- Born: December 15, 1988 (age 37) Žiar nad Hronom, Czechoslovakia
- Height: 5 ft 5 in (165 cm)
- Weight: 134 lb (61 kg; 9 st 8 lb)
- Position: Goaltender
- team: Slovan Bratislava
- National team: Slovakia
- Playing career: 2009–present

= Monika Kvaková =

Slovak ice hockey player

Monika Kvakova (born December 15, 1988, in Žiar nad Hronom, Slovakia), is a Slovak female goaltender. Kvakova participated in the 2010 Vancouver Winter Games for Slovakia.

==Playing career==
She was part of the Slovakian roster that defeated Bulgaria by an 82–0 score in September 2008 in the Olympic Pre-Qualification tournament in Latvia. In the win, she accumulated 11 points. Kavkova logged all sixty minutes of the game as she earned the shutout. Of note, the Bulgarian team was unable to record one shot on net.

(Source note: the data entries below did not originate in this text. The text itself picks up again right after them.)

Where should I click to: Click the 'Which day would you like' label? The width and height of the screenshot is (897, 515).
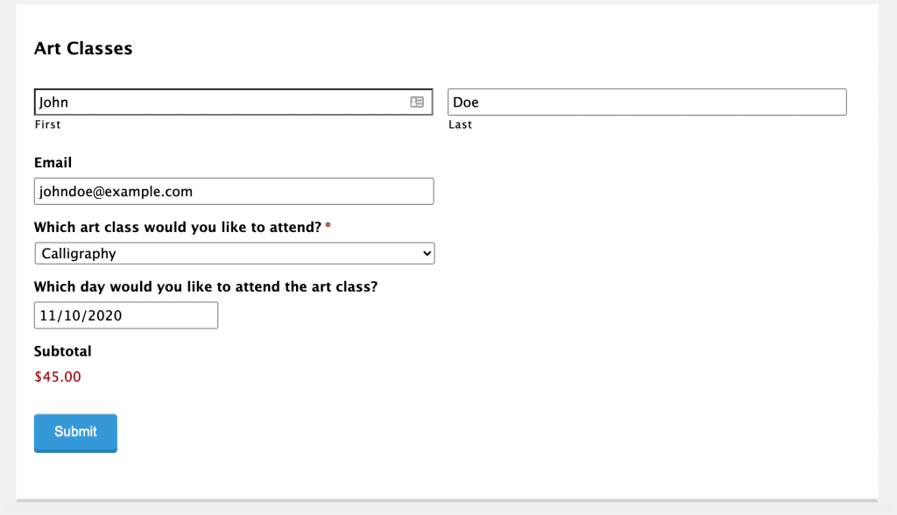click(205, 286)
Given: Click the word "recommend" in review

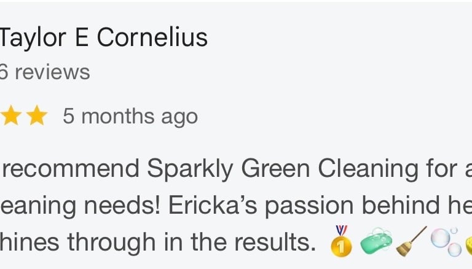Looking at the screenshot, I should click(x=71, y=168).
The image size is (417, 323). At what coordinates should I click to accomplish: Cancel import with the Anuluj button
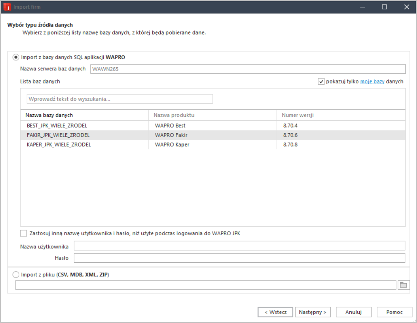[x=353, y=312]
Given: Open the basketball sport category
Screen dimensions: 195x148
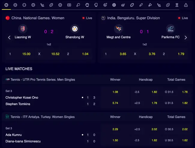Looking at the screenshot, I should (x=15, y=5).
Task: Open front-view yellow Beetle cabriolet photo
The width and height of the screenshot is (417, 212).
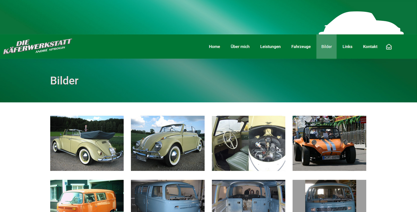Action: coord(168,143)
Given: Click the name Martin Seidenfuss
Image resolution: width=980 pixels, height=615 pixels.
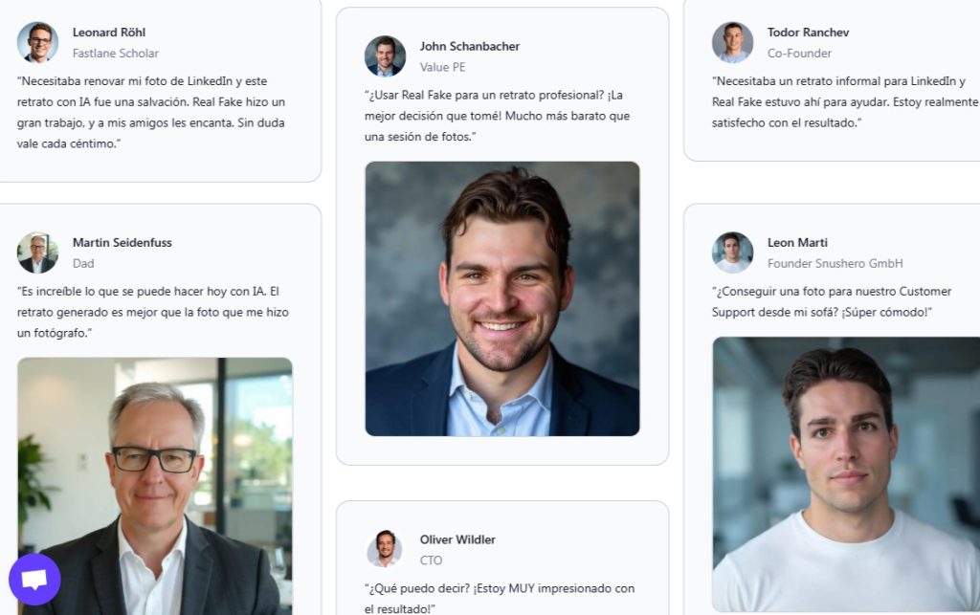Looking at the screenshot, I should (123, 243).
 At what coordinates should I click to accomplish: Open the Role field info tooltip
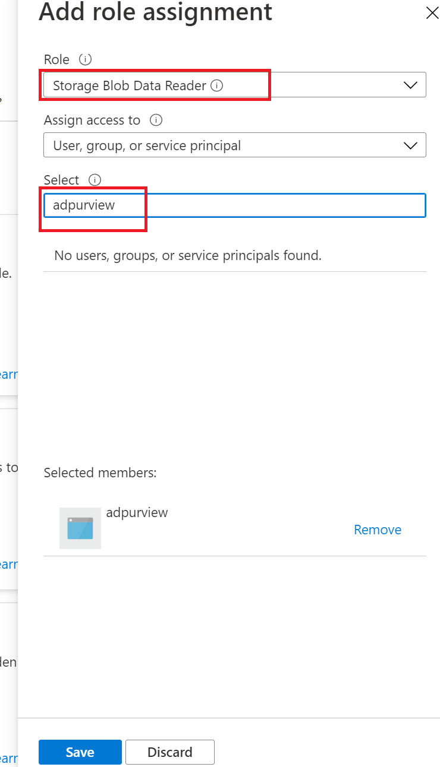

In 2009, she was part of the roster at the 2009 IIHF World Women's Championship Division I, which was played in Graz, Austria. She was part of the Slovak team that qualified for the top division of the 2011 World Women's Championships.

Kvakova played one game for Slovakia at the 2011 IIHF 12 Nations Tournament on August 27. Versus Canada, she allowed a hat trick from Vicki Bendus as Canada outshot Slovakia 73–8.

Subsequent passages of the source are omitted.